- DIRECTIVE -
Update the lines starting at the line that contains "This screenshot has width=1509, height=812." and ending with the final line, replacing "right chevron" with "right arrow" and changing nothing else. Give back only those lines, leaving out the pictures.

- RECORDS FOR THIS TASK -
==*==

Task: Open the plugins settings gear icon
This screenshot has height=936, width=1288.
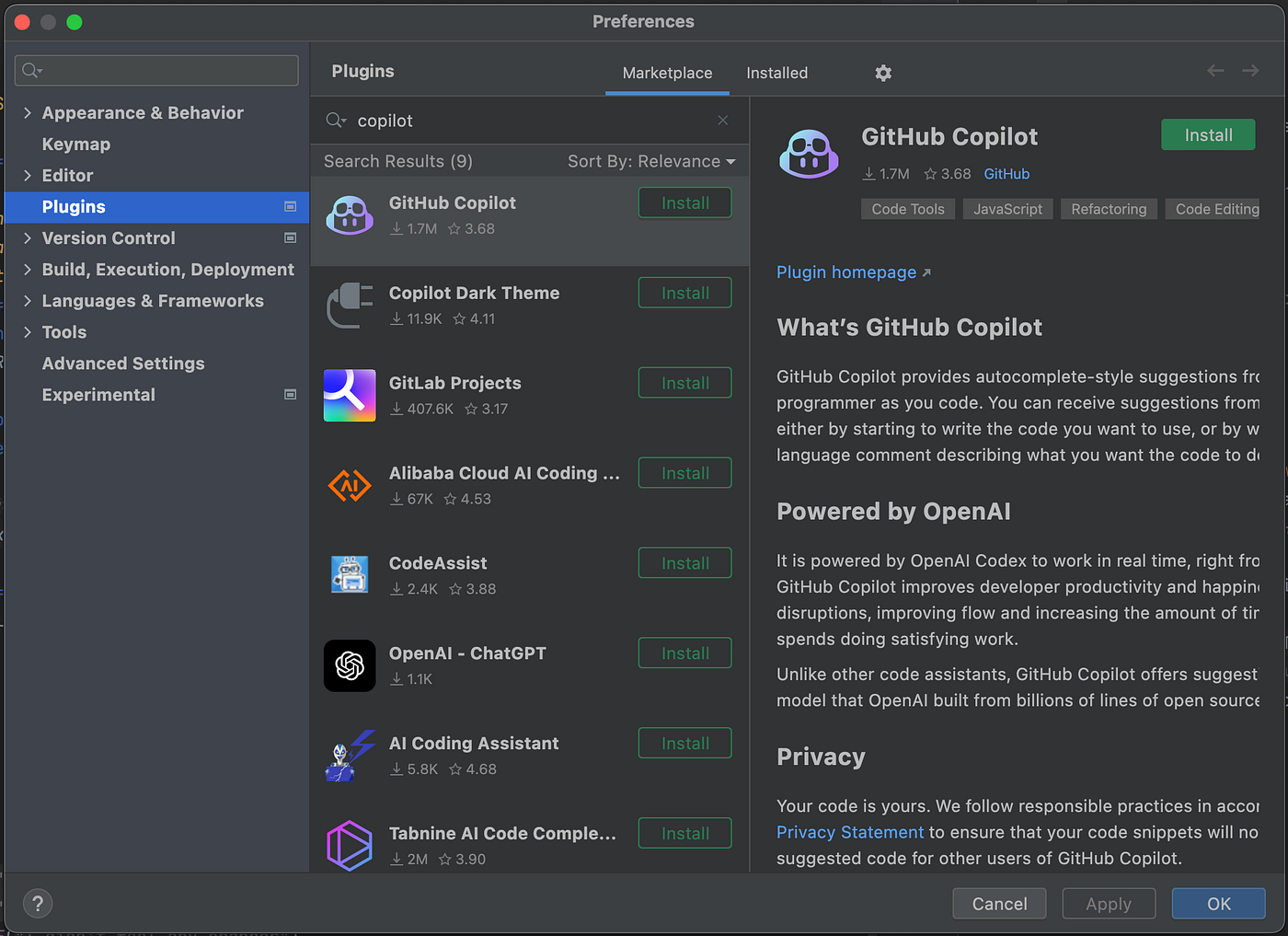Action: coord(883,73)
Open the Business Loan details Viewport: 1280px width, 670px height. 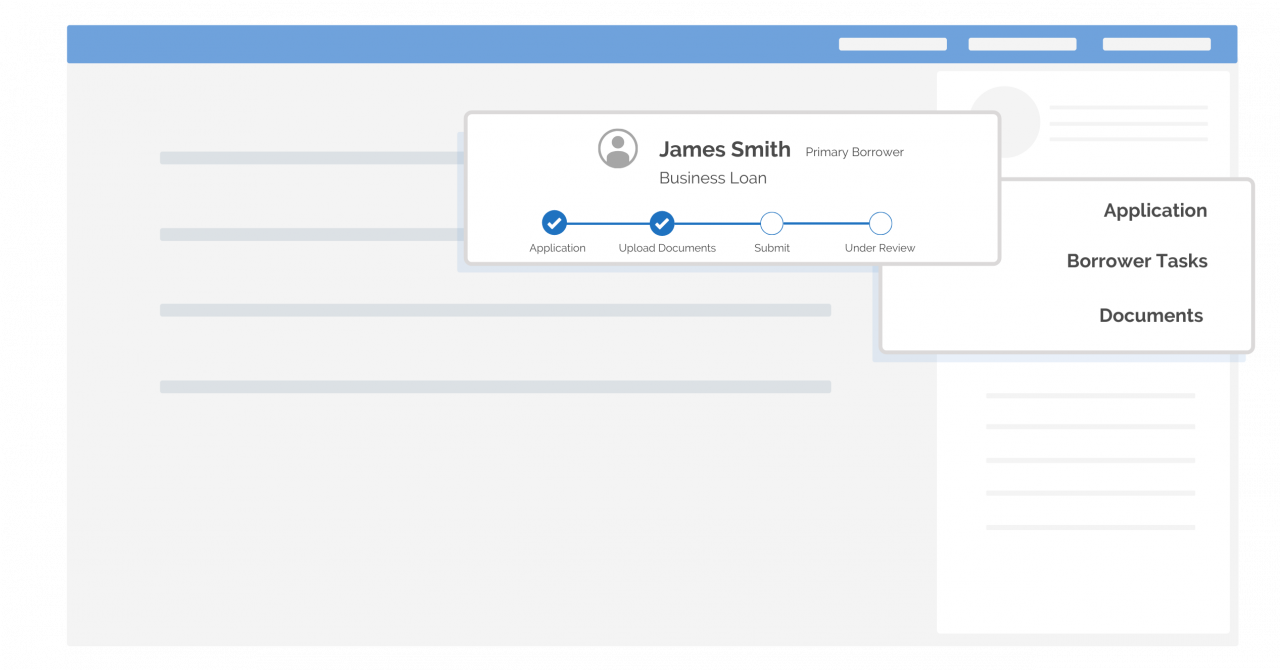712,177
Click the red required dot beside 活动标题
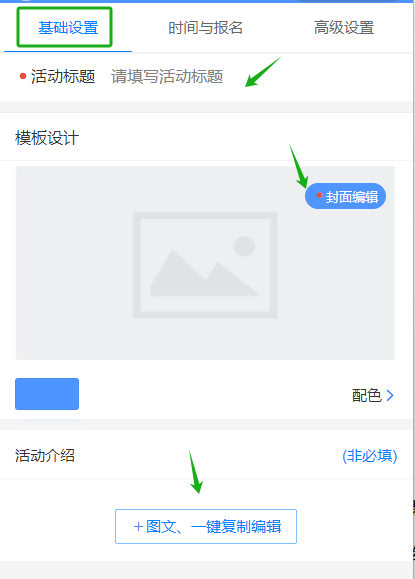 pyautogui.click(x=23, y=76)
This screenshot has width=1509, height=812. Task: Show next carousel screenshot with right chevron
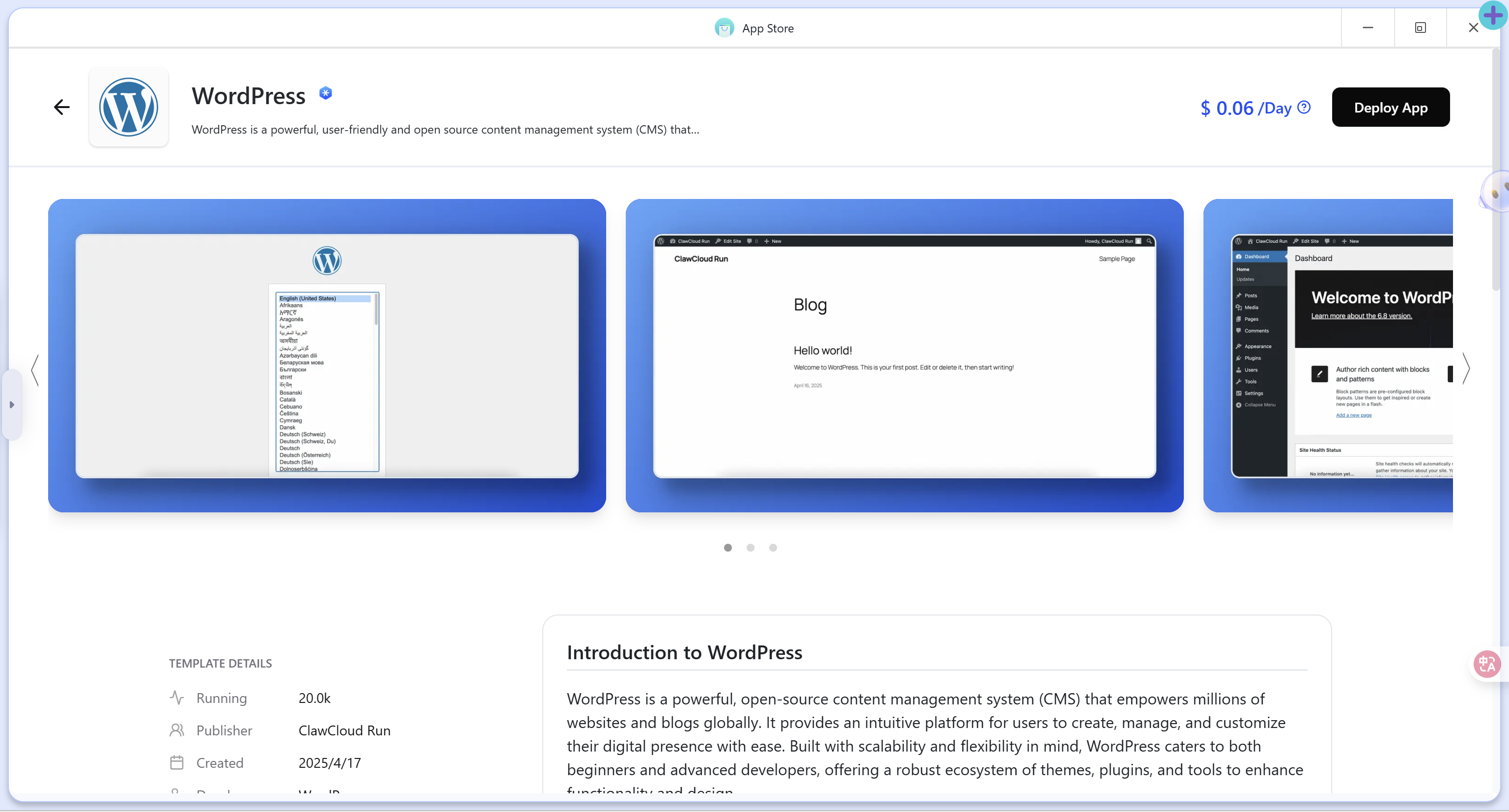click(x=1466, y=368)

==*==

- TASK RESULT -
This screenshot has width=1509, height=812. Task: Show next carousel screenshot with right arrow
click(x=1466, y=368)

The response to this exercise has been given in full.